**Complete the following**
a – List the names of the job systems that the thread pool post describes in its table.
b – Render the records, everything from their first line down to the line containing "pos(1762,107)", as a Markdown table with the columns No. and Line. Number each row and leave out blank lines.

**Text segment**
[Begin]

We'd be very interested in talking about the problem of libraries not abstracting over executors and not being prepared for the presence of multiple executors and want to spend time designing there.
We already have several proposals that we want to prototype with, but as discussed in the wg meeting it'd be good to know the use cases that the prototype API should test:
- Don't leave time slicing to the OS (@kabergstrom)
If any use cases are missing, please list them.
There's a new Repo for the prototypes to be collected into:
https://github.com/rust-gamedev/thread-pool-api-prototypes
Job systems in the wild with focus on the executor part (excludes data dependencies, high level scheduling over multiple frames etc) with a short description:
Name | Reference | Description |
---|---|---|
Parallelizing the Naughty Dog engine using fibers | Slides | - Using fiber based system (rough scale: OS threads (1-10) -> pool of fibers (10-100) -> jobs (100-1000)). - Requires knowledge of the executor or rather execution context by the jobs due to sync primitives (also an issue with futures in general!). - I/O handled in OS threads. - Should allow to spawn jobs inside of jobs and yield to it. Jobs separated into 3 queues based on priorities |
Multithreading the Entire Destiny Engine | Video | System specific thread pool layout (PS3 <-> PS4 <-> XBOX1 <-> ..) |
Marvel's Spider-Man': A Technical Postmortem | Video at ~2min | 2 locked/pinned (?) threads (main and rendering), 4 workers each 3 threads each with different priority (pinned to one core), I/O thread and further ones for audio, physics etc. |
(Ideally, the API should not hinder intergration of profiling/debugging middleware like RAD Telemetry)

[End]

**Data records**
[Begin]

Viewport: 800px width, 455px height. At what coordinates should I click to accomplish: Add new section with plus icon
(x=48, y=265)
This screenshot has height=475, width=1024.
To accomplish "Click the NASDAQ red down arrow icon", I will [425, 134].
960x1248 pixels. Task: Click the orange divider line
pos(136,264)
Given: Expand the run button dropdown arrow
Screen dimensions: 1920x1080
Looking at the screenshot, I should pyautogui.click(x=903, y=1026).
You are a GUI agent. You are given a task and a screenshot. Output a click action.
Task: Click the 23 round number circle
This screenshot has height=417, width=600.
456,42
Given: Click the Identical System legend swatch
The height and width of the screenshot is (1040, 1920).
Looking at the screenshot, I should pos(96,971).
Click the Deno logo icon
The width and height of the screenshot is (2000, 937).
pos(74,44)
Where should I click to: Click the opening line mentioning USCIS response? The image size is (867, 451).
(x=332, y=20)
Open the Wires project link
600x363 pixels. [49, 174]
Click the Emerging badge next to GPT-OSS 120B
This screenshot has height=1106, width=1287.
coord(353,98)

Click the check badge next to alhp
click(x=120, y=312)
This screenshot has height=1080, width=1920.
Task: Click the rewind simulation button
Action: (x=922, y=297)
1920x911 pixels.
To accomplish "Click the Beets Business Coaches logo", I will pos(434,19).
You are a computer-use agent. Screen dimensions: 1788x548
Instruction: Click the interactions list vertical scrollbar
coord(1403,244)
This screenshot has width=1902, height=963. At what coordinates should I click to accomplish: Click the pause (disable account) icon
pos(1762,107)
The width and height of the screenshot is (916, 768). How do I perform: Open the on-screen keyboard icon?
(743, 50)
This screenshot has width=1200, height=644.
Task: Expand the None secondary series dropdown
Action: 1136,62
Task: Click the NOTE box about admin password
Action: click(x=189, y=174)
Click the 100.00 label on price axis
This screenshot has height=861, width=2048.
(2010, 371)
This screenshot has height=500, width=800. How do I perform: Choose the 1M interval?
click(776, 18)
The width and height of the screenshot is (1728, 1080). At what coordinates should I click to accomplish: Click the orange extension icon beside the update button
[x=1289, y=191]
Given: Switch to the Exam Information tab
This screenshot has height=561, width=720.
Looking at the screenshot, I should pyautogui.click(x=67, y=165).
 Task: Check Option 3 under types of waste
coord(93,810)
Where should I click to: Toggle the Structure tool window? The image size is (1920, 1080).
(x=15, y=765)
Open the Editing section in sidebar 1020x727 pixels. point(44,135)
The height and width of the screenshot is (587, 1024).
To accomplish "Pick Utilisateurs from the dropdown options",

[End]

**Written answers**
a –
- Parallelizing the Naughty Dog engine using fibers
- Multithreading the Entire Destiny Engine
- Marvel's Spider-Man': A Technical Postmortem

b –
| No. | Line |
|---|---|
| 1 | Viewport: 800px width, 455px height. At what coordinates should I click to accomplish: Add new section with plus icon |
| 2 | (x=48, y=265) |
| 3 | This screenshot has height=475, width=1024. |
| 4 | To accomplish "Click the NASDAQ red down arrow icon", I will [425, 134]. |
| 5 | 960x1248 pixels. Task: Click the orange divider line |
| 6 | pos(136,264) |
| 7 | Given: Expand the run button dropdown arrow |
| 8 | Screen dimensions: 1920x1080 |
| 9 | Looking at the screenshot, I should pyautogui.click(x=903, y=1026). |
| 10 | You are a GUI agent. You are given a task and a screenshot. Output a click action. |
| 11 | Task: Click the 23 round number circle |
| 12 | This screenshot has height=417, width=600. |
| 13 | 456,42 |
| 14 | Given: Click the Identical System legend swatch |
| 15 | The height and width of the screenshot is (1040, 1920). |
| 16 | Looking at the screenshot, I should pos(96,971). |
| 17 | Click the Deno logo icon |
| 18 | The width and height of the screenshot is (2000, 937). |
| 19 | pos(74,44) |
| 20 | Where should I click to: Click the opening line mentioning USCIS response? The image size is (867, 451). |
| 21 | (x=332, y=20) |
| 22 | Open the Wires project link |
| 23 | 600x363 pixels. [49, 174] |
| 24 | Click the Emerging badge next to GPT-OSS 120B |
| 25 | This screenshot has height=1106, width=1287. |
| 26 | coord(353,98) |
| 27 | Click the check badge next to alhp |
| 28 | click(x=120, y=312) |
| 29 | This screenshot has height=1080, width=1920. |
| 30 | Task: Click the rewind simulation button |
| 31 | Action: (x=922, y=297) |
| 32 | 1920x911 pixels. |
| 33 | To accomplish "Click the Beets Business Coaches logo", I will pos(434,19). |
| 34 | You are a computer-use agent. Screen dimensions: 1788x548 |
| 35 | Instruction: Click the interactions list vertical scrollbar |
| 36 | coord(1403,244) |
| 37 | This screenshot has width=1902, height=963. At what coordinates should I click to accomplish: Click the pause (disable account) icon |
| 38 | pos(1762,107) |